The ESBG response to the consultation addresses the following key themes:
Any new form of currency brings about fundamental challenges and the introduction of a digital euro could have severe impact on the entire functioning of the EU economy. Going forward, decisions need to be taken carefully and with a clear view on the main objectives. A digital euro could jeopardize financial and prudential balances of banks, by weighing on their solvency and profitability, and by increasing their risks and fostering more severe bank runs. In times of financial distress, the demand for a digital euro could increase dramatically, since it would constitute a risk-free asset. This could spur the crisis and even incentivise central bank runs. All these elements may threaten financial stability, to the detriment of customers and citizens. It follows that a digital euro must be designed as a means of payment only, thus avoiding its use as an investment tool. To do so, ESBG and its members recommend the use of limits to holding and a no remuneration policy.
A digital euro should not only be easy to use, but also easy to understand. Proper safeguards should be in place to ensure all players are protected. For instance, if offline transactions are implemented, there is the risk of loss of only locally stored digital euro in case the device used for storage is lost or damaged. Most importantly, ESBG stressed that under no circumstances a digital euro should undermine the trust in existing means of payments. Privacy should be safeguarded in any case, and some restrictions or enhanced consent requirements may be necessary to protect consumers from certain business models that may use data on transactions to target ads or offers.
Europe is at the forefront of innovation for retail payments, and especially banks and payments institutions, together with the Eurosystem and National Central Banks (NCBs), provide European citizens with the most efficient payments systems available, including via digital means.
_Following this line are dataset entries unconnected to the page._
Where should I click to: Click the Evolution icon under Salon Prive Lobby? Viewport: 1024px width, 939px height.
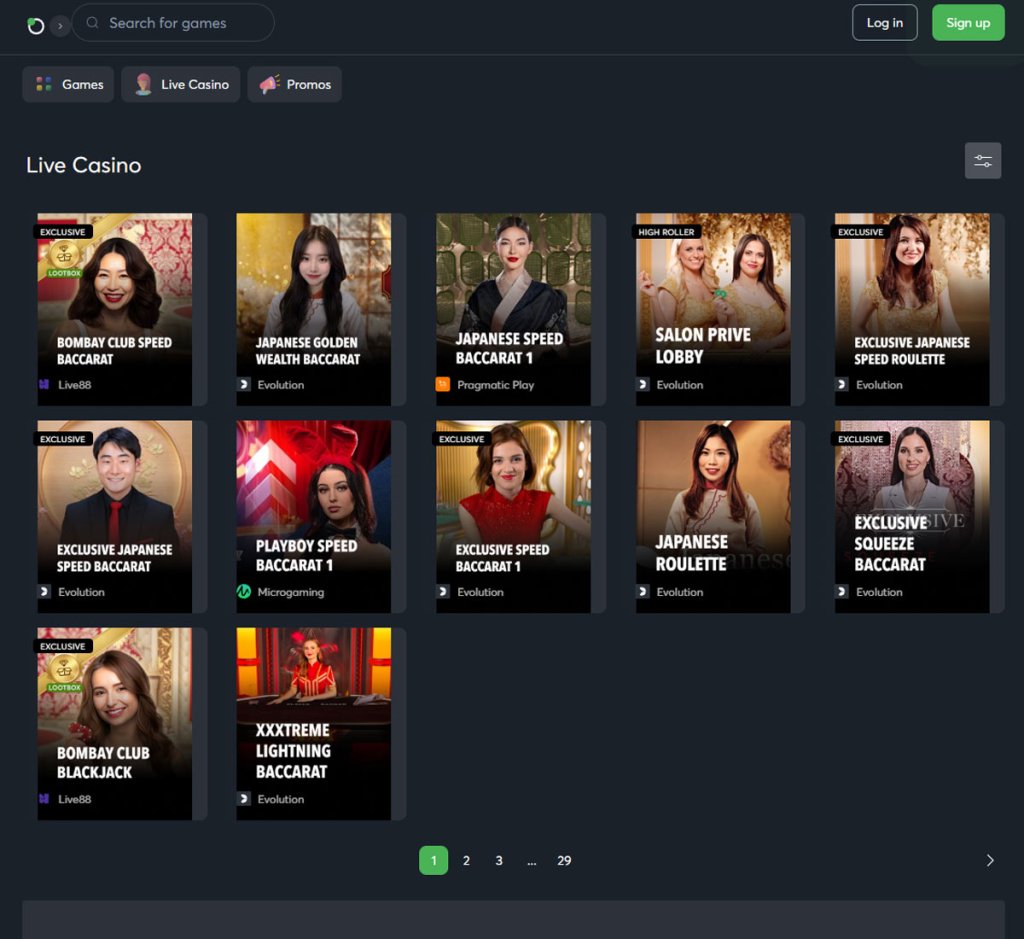(x=643, y=385)
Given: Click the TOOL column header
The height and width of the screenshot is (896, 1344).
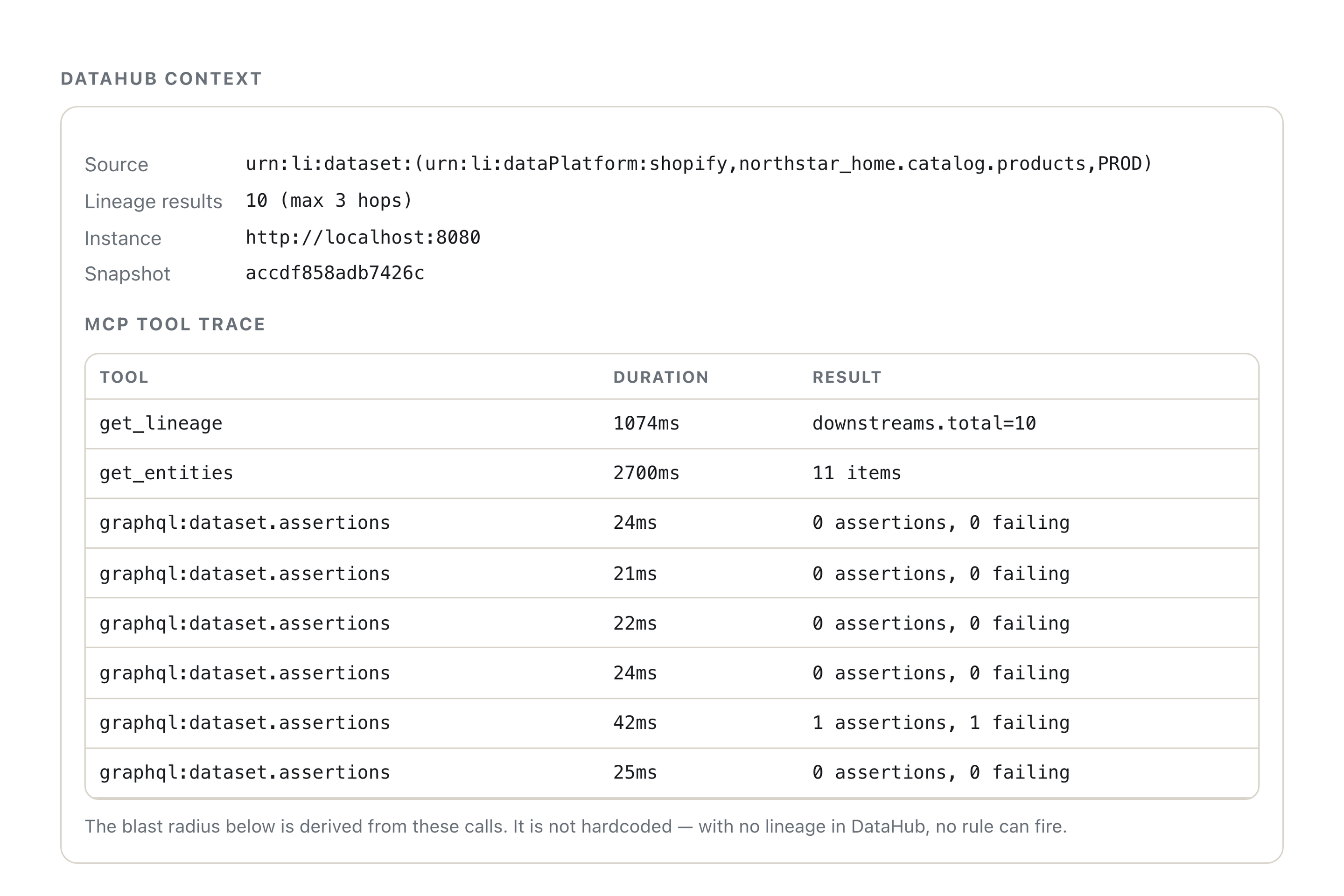Looking at the screenshot, I should click(124, 377).
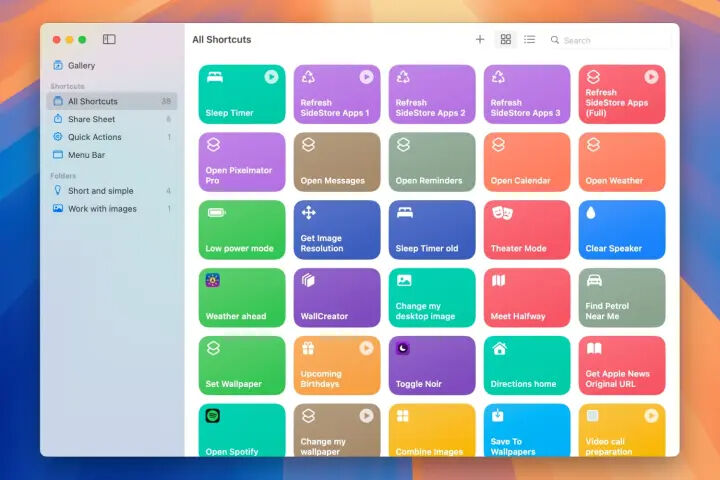
Task: Select Quick Actions in sidebar
Action: 94,137
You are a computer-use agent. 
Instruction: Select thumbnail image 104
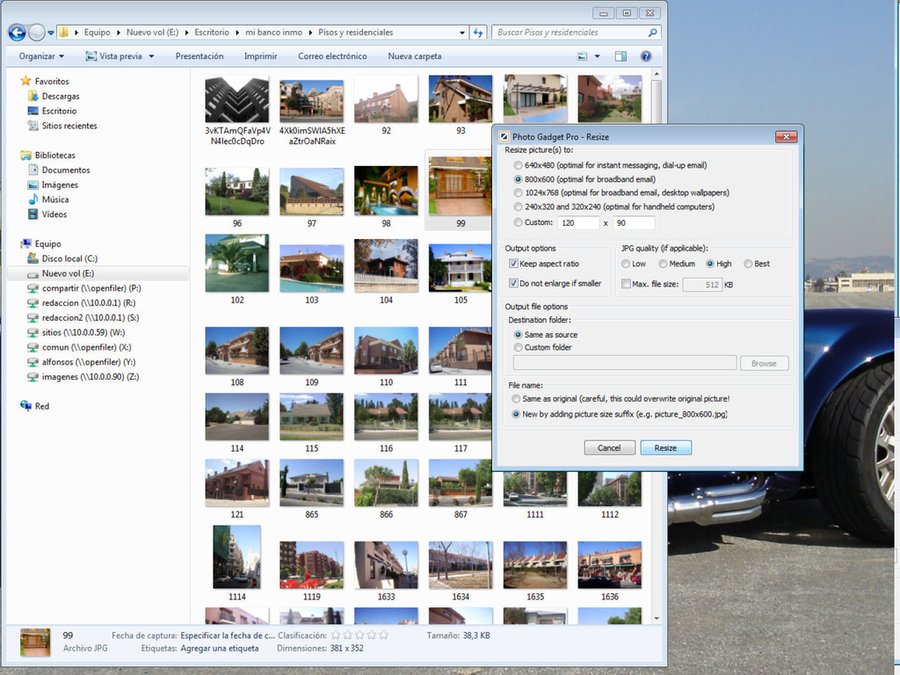coord(386,266)
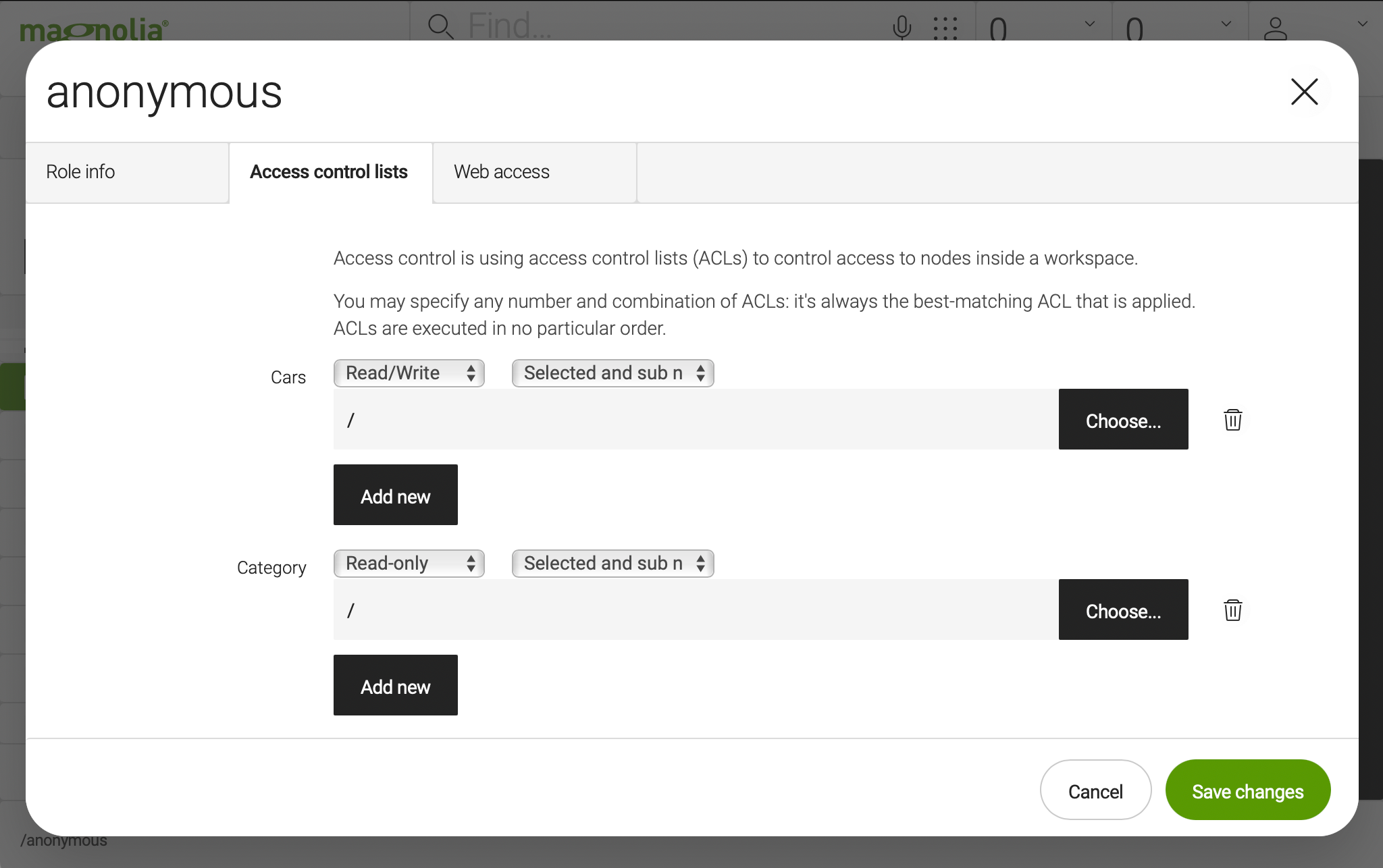Image resolution: width=1383 pixels, height=868 pixels.
Task: Switch to the Role info tab
Action: click(x=127, y=172)
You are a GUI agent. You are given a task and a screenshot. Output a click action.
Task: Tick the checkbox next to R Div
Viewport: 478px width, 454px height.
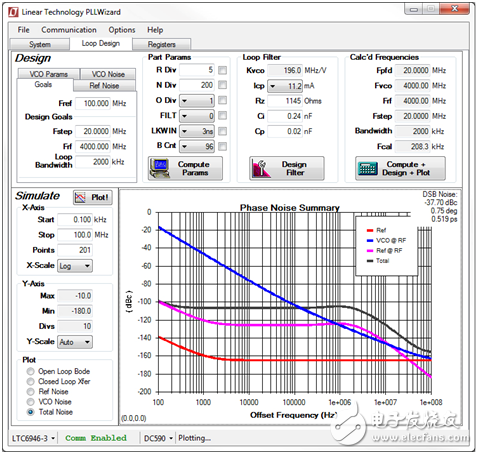coord(222,70)
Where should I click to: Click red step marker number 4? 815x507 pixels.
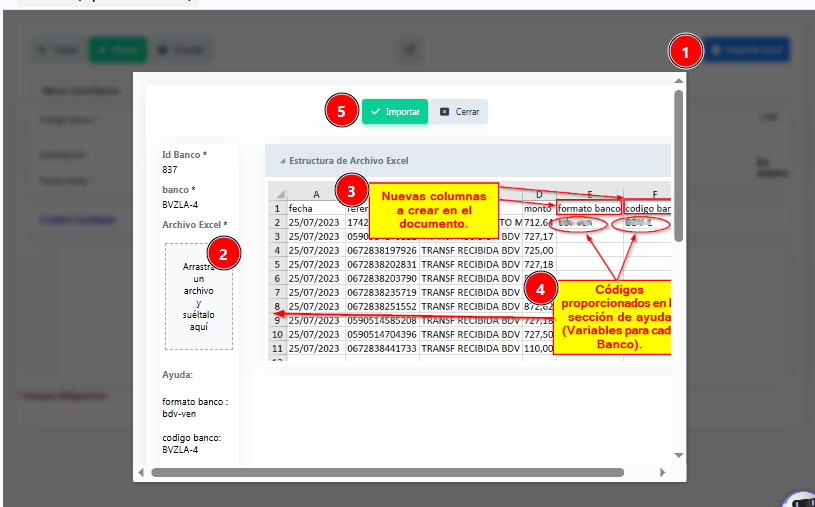click(540, 288)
ESBG believes that allowing banks to maintain their role of intermediaries and distributors of money to the public – as this is currently the case with cash – by building on existing infrastructure will ensure a high level of consumer protection, user experience and trust, as well as financial stability. At the same time, this will ensure the efficiency of the retail payment system and transformation mechanism are preserved. Instead of building a brand-new payment system, the association recommends a digital euro be integrated in the current payment system. Finally, to ensure a level playing field, it is crucial to ensure the principle “same functionalities, same liabilities, same rules".
ESBG and its member banks stand ready to further engage with the ECB on these strategic issues in the weeks and months to come.